• [Dataset entries]

+-------+

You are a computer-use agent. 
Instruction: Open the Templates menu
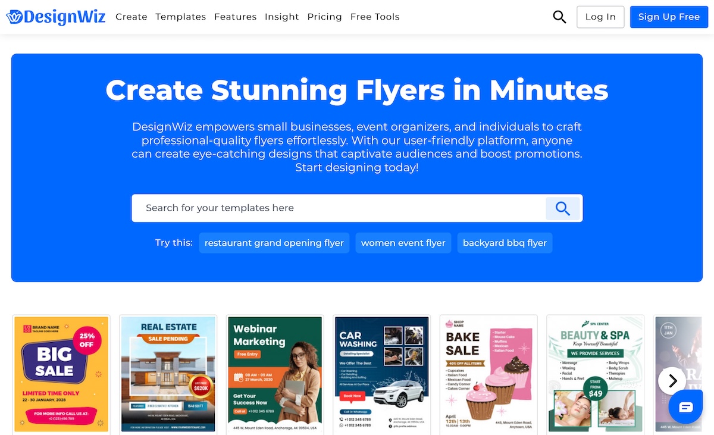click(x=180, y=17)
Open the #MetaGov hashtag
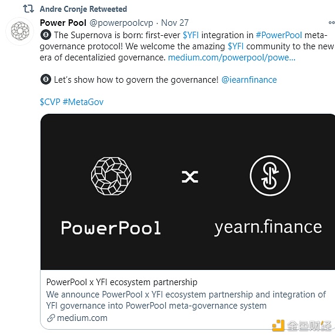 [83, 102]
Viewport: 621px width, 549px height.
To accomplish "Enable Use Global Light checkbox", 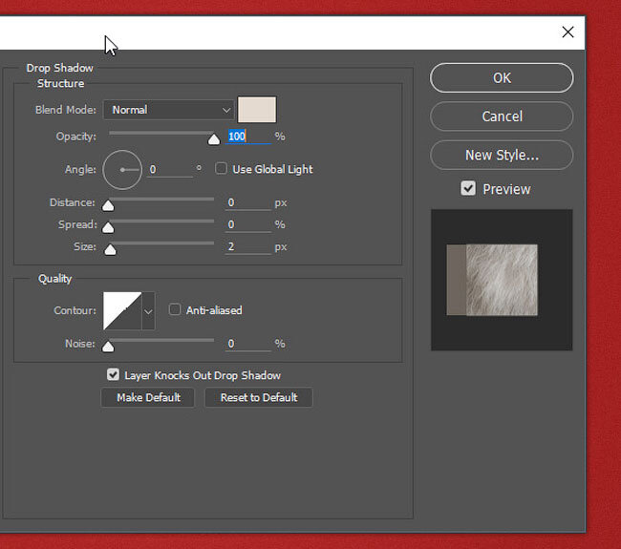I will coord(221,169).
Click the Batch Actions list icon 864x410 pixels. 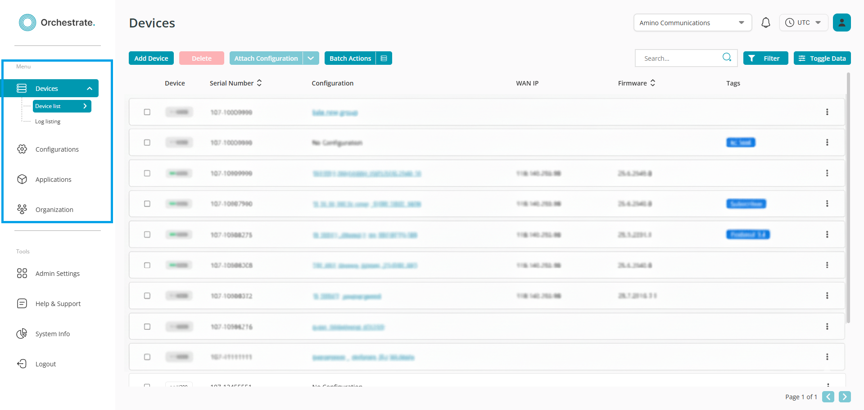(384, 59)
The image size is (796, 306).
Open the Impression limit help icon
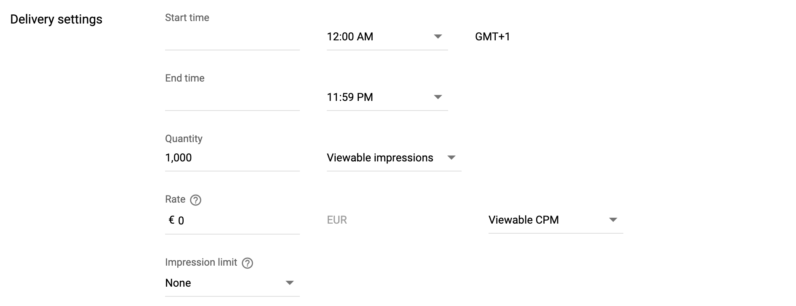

+-------+

• [Work to be completed] An exact restatement of the lines from the one holding "The image size is (796, 306)." through the end of the entries, both ends included, is the whole answer. Pictures stay out.

• [Solution for this problem]
The image size is (796, 306).
Open the Impression limit help icon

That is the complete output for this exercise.